==== RECORDS SHOWN

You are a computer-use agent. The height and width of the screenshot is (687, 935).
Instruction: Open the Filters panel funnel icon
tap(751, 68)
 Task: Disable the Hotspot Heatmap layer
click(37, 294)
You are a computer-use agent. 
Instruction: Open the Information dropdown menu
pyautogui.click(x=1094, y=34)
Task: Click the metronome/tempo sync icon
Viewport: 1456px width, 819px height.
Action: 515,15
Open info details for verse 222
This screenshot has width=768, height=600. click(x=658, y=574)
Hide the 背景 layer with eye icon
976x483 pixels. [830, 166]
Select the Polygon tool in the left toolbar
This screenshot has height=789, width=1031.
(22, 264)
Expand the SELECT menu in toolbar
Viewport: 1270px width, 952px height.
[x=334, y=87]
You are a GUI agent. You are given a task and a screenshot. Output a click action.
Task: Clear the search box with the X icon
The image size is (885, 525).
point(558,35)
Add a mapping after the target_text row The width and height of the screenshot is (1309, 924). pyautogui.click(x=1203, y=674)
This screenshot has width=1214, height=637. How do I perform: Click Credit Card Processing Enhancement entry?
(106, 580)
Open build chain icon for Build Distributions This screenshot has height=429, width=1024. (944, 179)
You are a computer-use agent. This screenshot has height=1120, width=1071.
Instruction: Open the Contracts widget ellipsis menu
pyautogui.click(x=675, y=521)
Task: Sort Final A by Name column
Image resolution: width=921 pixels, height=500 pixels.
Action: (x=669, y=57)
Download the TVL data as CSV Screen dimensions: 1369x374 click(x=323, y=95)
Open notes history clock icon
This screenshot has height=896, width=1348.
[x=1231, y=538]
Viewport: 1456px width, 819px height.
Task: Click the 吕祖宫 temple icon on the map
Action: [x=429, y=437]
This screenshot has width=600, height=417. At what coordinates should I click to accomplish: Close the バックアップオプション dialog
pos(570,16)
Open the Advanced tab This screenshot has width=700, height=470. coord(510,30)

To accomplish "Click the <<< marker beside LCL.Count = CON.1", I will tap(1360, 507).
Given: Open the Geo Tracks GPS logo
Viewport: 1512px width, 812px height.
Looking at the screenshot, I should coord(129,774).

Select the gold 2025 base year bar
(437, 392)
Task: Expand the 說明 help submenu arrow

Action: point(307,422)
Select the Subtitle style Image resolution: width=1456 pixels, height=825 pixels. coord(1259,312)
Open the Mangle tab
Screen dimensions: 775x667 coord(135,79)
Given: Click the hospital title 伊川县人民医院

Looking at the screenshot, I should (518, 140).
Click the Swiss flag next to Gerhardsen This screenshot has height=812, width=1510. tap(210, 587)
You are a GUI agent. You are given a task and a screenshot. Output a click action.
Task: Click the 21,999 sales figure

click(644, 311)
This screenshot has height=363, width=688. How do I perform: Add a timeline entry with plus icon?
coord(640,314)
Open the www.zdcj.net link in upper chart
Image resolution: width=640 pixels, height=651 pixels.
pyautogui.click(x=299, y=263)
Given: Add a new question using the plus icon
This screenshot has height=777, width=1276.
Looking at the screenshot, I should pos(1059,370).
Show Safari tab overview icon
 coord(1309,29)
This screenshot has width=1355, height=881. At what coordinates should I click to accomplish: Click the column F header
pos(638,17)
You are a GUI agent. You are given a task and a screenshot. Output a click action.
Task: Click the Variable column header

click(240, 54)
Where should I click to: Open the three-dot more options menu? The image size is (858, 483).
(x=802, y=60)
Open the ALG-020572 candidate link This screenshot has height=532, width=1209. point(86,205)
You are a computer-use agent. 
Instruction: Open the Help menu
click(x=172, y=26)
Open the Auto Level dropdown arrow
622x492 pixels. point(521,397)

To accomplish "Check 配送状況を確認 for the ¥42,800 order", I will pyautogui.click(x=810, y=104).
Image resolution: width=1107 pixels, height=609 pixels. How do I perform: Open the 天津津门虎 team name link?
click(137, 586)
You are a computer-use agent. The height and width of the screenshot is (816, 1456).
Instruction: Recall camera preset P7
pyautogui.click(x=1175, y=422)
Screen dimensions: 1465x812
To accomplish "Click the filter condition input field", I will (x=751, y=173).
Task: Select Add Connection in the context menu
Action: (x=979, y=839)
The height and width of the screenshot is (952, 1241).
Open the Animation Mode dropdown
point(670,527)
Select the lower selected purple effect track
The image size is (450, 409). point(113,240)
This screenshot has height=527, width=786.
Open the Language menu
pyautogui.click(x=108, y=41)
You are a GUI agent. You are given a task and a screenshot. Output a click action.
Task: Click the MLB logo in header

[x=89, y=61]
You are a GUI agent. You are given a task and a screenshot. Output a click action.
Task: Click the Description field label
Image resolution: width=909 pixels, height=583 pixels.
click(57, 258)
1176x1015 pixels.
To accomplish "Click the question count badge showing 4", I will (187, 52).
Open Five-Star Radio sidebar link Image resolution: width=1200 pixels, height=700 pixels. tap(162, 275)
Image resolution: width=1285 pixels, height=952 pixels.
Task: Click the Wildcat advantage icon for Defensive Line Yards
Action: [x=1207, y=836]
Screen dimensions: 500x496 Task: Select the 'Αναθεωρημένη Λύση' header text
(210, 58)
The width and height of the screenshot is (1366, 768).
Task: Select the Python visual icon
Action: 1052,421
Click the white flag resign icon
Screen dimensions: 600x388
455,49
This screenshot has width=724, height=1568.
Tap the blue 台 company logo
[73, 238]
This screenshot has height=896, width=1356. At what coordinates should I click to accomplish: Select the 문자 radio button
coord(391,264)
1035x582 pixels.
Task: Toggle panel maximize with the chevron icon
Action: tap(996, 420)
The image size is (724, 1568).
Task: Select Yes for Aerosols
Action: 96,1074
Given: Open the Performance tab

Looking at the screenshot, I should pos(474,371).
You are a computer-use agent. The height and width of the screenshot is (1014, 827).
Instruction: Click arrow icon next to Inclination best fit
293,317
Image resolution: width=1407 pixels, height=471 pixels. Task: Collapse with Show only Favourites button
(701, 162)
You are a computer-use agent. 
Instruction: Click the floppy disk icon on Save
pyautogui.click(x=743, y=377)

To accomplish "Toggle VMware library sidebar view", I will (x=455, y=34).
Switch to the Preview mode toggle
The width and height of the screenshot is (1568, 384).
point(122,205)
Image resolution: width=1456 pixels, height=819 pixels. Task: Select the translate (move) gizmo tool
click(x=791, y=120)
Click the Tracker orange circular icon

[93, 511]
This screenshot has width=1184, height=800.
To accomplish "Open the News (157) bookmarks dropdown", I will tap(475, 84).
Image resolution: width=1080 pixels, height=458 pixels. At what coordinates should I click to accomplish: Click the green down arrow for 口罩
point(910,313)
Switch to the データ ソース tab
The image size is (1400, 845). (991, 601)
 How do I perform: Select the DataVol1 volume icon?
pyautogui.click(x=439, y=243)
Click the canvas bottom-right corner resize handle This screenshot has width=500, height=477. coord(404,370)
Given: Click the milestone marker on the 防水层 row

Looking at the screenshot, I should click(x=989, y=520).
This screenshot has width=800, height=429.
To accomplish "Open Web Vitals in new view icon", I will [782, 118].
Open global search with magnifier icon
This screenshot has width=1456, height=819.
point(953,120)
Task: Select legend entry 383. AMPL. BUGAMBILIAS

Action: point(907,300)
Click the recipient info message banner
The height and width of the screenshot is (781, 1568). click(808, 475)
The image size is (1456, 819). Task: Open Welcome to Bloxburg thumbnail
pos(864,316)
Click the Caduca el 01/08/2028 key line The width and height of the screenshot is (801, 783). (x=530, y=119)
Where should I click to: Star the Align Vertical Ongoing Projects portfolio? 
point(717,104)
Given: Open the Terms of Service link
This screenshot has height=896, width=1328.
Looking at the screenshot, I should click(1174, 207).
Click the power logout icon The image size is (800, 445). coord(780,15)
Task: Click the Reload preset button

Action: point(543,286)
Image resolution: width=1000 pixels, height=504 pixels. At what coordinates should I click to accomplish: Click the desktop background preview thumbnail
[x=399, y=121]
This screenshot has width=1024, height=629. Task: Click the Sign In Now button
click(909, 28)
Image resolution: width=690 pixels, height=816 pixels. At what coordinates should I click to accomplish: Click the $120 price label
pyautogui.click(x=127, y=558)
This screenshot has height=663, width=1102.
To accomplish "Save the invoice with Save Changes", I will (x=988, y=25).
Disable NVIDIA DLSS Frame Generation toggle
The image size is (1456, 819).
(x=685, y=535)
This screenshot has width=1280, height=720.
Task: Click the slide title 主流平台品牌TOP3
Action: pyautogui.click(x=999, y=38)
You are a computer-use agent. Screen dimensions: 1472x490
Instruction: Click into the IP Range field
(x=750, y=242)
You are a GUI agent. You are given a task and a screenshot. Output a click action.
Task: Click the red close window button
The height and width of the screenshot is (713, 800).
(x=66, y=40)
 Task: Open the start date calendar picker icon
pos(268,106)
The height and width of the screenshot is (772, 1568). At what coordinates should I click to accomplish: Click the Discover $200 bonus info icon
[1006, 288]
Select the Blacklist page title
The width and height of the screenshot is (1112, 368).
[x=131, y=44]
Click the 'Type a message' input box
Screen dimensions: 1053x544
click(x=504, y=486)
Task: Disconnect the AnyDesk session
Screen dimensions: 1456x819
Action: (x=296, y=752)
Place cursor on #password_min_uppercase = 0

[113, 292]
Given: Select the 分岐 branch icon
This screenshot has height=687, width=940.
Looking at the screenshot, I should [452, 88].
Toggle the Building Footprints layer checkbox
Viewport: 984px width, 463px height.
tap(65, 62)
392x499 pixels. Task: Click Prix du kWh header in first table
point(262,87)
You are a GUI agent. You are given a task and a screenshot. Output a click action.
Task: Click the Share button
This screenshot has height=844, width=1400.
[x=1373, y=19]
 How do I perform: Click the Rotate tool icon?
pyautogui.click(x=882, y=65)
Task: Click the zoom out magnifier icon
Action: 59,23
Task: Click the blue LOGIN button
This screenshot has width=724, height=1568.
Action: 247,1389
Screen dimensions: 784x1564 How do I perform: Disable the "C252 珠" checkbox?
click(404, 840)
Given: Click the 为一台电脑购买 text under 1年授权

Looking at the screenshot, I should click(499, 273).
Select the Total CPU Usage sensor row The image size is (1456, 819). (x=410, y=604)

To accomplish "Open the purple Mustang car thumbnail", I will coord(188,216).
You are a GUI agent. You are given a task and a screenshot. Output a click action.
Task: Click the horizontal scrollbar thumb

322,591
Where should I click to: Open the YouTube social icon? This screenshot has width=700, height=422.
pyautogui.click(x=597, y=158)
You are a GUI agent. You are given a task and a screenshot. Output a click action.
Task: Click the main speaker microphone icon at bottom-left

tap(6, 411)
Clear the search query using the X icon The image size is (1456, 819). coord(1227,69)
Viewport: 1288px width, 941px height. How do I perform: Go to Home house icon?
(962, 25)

========

*CHALLENGE*: Put the lines of the records, starting with the line that contains "Task: Click the blue LOGIN button" and going on through the line that contains "Looking at the screenshot, I should click(499, 273).", into a numbered list, leaving out any blank lines.

*TASK RESULT*:
1. Task: Click the blue LOGIN button
2. This screenshot has width=724, height=1568.
3. Action: 247,1389
4. Screen dimensions: 784x1564 How do I perform: Disable the "C252 珠" checkbox?
5. click(404, 840)
6. Given: Click the 为一台电脑购买 text under 1年授权
7. Looking at the screenshot, I should click(499, 273).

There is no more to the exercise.